Start of Block

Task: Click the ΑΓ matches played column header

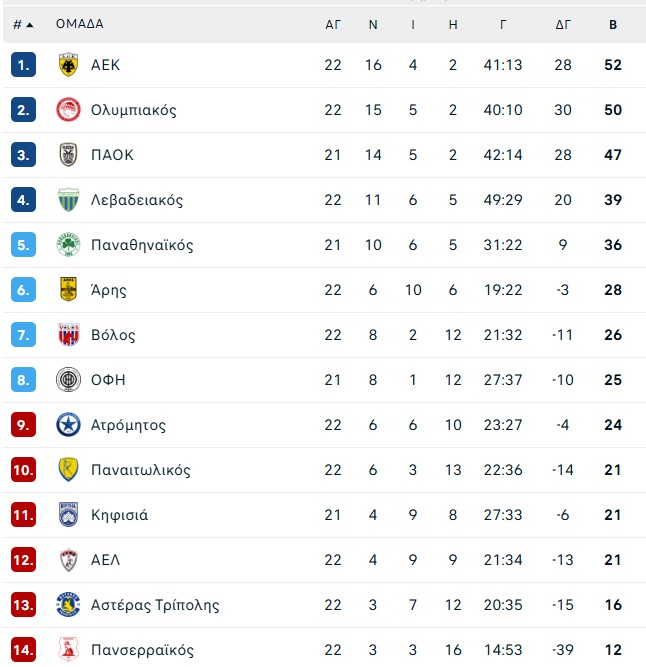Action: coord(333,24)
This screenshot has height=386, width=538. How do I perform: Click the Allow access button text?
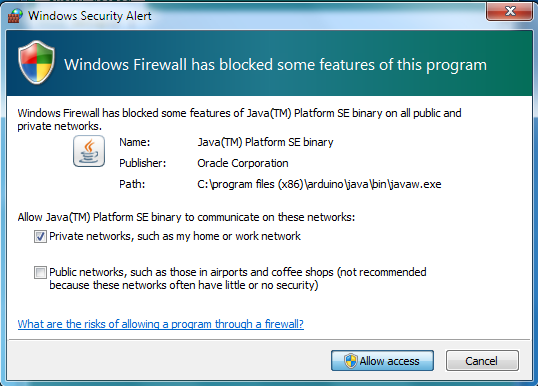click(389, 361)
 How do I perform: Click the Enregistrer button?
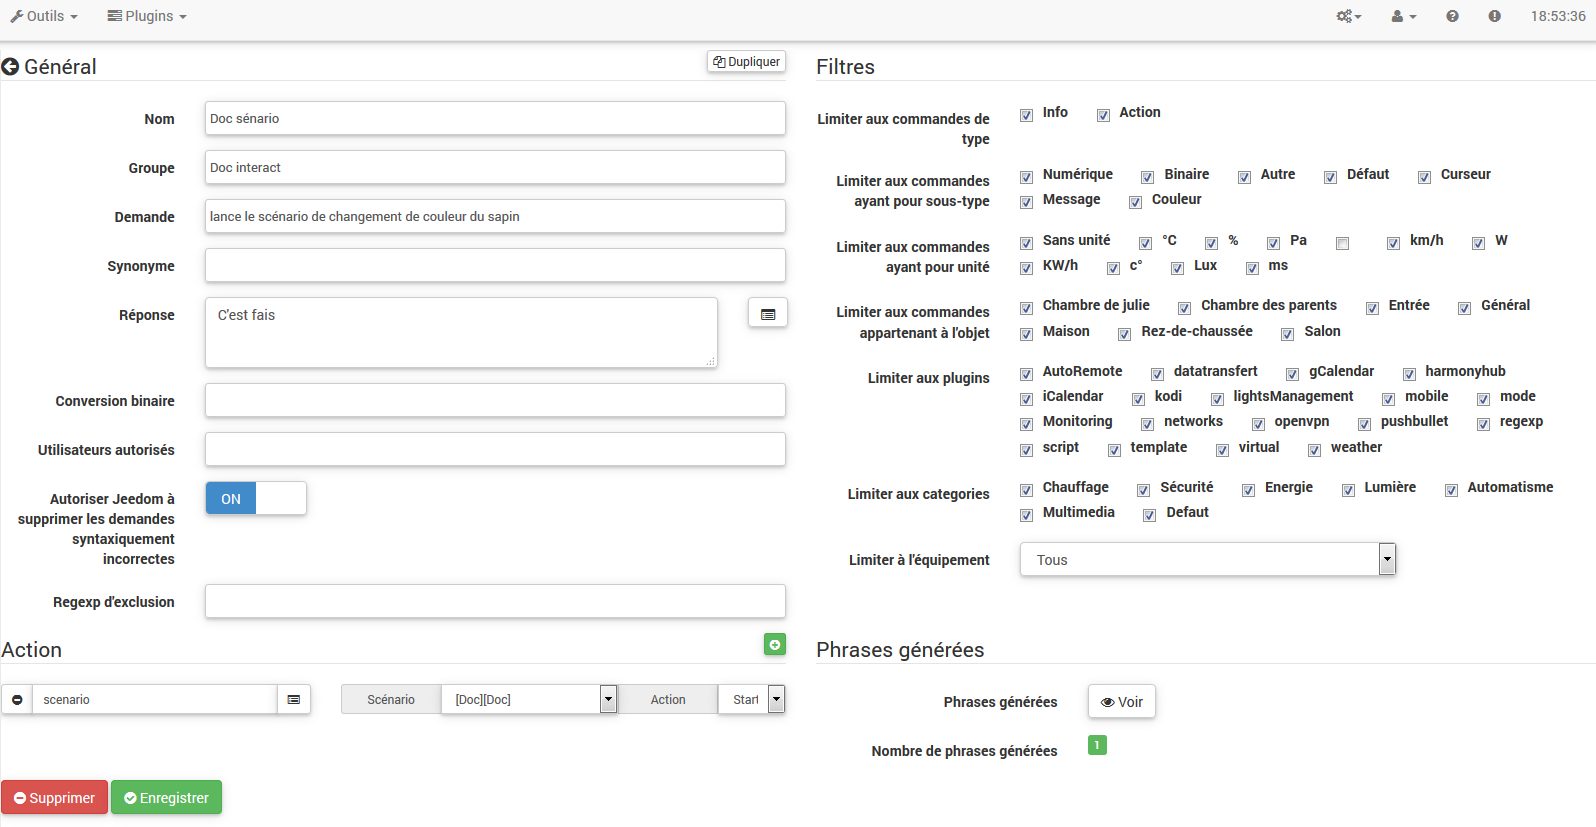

End of Block
Start of Block

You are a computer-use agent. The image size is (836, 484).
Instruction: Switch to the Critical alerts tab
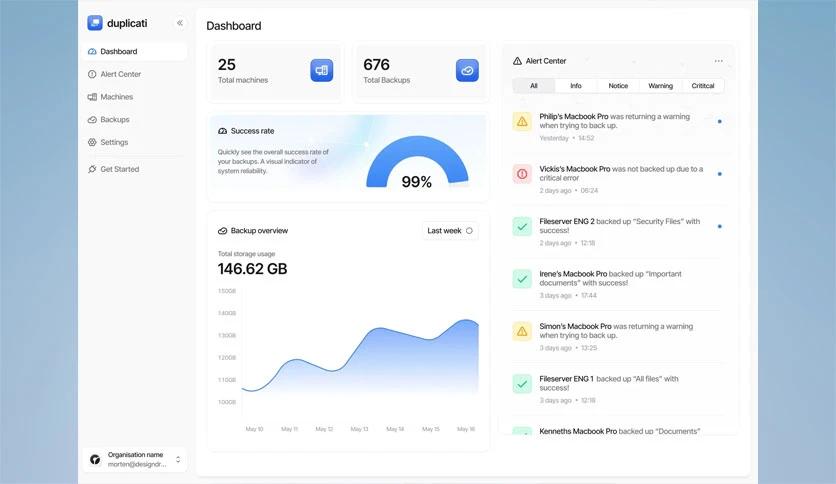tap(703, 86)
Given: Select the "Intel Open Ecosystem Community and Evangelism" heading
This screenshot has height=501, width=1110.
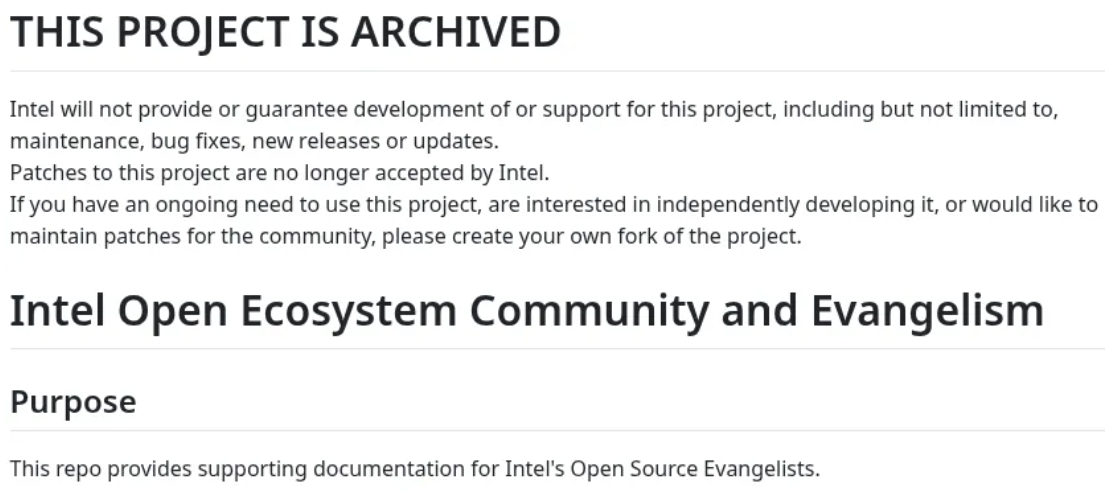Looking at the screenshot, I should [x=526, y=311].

End of Block
Start of Block

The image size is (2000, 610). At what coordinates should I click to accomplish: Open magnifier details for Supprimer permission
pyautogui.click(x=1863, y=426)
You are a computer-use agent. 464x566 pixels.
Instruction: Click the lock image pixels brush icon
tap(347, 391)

End of Block

**ABOUT THIS TASK:** Going back to the data above, write out everything from the line with "Task: Click the" down to the line with "How do I perform: Click the Enregistrer", both included, leaving every picture out.

**TASK RESPONSE:**
Task: Click the ΑΓ matches played column header

Action: coord(333,24)
This screenshot has height=386, width=538. How do I perform: Click the Allow access button text?
click(389, 361)
 How do I perform: Click the Enregistrer button?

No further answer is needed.